異端の百合族作家、森奈津子は、コンビニエンスストアで謎の現象に遭遇する。爆風にさらされて倒れたのだが、あたりには何事も起きていない。ところが、その夜彼女の夢枕にサングラスをかけたシロクマという姿をした宇宙人があらわれ、彼らの侵略兵器が誤爆してあの時コンビニにいた女性の性器を男性のものに変えてしまったのだという。それは射精するともとの女性器に戻り、睡眠をとると再び男性器に変わるというのだ。おりしも、女子大生連続殺人事件が起こるが、その被害者はあの夜にコンビニにいた女性たちであった。そして、彼女のもとにナイフをもって現れたのは、やはり男性器をもつにいたった大学生、コネコ。シロクマ星人の被害者の中に殺人犯人がいたとにらむ二人は、最初はお互いを疑うが誤解も解け、協力して犯人を探すことにする。さらに作家仲間の倉阪鬼一郎と秘書のミーコ姫、図子慧、柴田よしき、牧野修、漫画家の野間美由紀たちも謎ときに協力する。両性具有の仲間たちと次々と出会った奈津子がたどりついた真相とは。そしてシロクマ星人の爆弾を誤爆させた真犯人とは……。
本書では、作者による性愛論が主人公の口を通して語られる。
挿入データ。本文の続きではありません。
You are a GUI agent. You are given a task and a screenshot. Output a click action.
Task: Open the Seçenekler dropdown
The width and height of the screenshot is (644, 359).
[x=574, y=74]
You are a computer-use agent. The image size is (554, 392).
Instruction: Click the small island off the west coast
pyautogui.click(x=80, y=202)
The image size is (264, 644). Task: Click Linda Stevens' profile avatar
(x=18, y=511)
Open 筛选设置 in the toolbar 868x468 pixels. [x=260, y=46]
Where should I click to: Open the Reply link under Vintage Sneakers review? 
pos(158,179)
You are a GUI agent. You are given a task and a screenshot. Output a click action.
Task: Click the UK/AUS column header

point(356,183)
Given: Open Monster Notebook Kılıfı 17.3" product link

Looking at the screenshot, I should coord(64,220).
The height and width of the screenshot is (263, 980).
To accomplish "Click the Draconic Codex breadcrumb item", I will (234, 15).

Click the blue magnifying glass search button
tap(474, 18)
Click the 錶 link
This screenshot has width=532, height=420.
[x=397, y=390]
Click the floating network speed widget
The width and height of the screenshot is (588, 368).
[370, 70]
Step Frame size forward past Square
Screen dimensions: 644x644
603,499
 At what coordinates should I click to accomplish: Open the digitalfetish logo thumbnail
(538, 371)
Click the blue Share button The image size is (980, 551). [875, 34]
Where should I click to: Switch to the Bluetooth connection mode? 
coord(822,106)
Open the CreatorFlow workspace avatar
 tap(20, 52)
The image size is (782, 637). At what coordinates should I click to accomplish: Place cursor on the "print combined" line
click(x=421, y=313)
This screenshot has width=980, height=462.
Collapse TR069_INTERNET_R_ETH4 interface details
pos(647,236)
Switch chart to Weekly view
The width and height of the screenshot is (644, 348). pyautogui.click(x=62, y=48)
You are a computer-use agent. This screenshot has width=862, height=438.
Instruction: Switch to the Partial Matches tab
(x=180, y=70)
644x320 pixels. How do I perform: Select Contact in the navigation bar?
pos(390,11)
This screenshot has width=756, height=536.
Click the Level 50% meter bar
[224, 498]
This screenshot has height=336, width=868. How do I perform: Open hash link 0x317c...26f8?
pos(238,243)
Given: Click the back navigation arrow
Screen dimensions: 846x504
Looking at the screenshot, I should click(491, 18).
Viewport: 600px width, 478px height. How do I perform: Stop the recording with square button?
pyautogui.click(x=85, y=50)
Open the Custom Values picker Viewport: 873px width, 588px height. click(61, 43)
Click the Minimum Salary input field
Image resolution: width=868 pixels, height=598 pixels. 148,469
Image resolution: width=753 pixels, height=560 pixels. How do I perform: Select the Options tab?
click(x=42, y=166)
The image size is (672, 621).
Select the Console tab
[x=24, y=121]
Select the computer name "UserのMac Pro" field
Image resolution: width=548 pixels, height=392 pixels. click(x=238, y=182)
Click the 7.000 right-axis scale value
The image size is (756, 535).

この性愛論を語らせたいがために作者は主人公に「森奈津子」を設定したのではないかと感じる。シロクマ星人や実在の作家たちを使った遊びはその趣向を盛り上げるためのもので、この特殊な両性具有の状況を作り出すならシロクマがシマウマでも別によかったのであろう。実名で登場する作家たちは、そのキャラクターを十分に生かした形で登場するのだが、そのあたり楽屋落ちすれすれの線をキープしているうまさは前作同様である。
ある種のサイコ・スリラーである本書がそれほど陰惨にならないですんでいるのはひとえに「森奈津子」という主人公のキャラクターにかかっている。作者にそれだけのイマジネーションをあたえた実在の森奈津子さんもすごいけれど、完全に「森奈津子」というキャラクターを消化して本人が書いているかのように思わせる作者の力量にも脱帽した。
性愛の奥行きの深さをサイコ・ミステリーの形をとりながら描写したという怪作。いやいやまいった。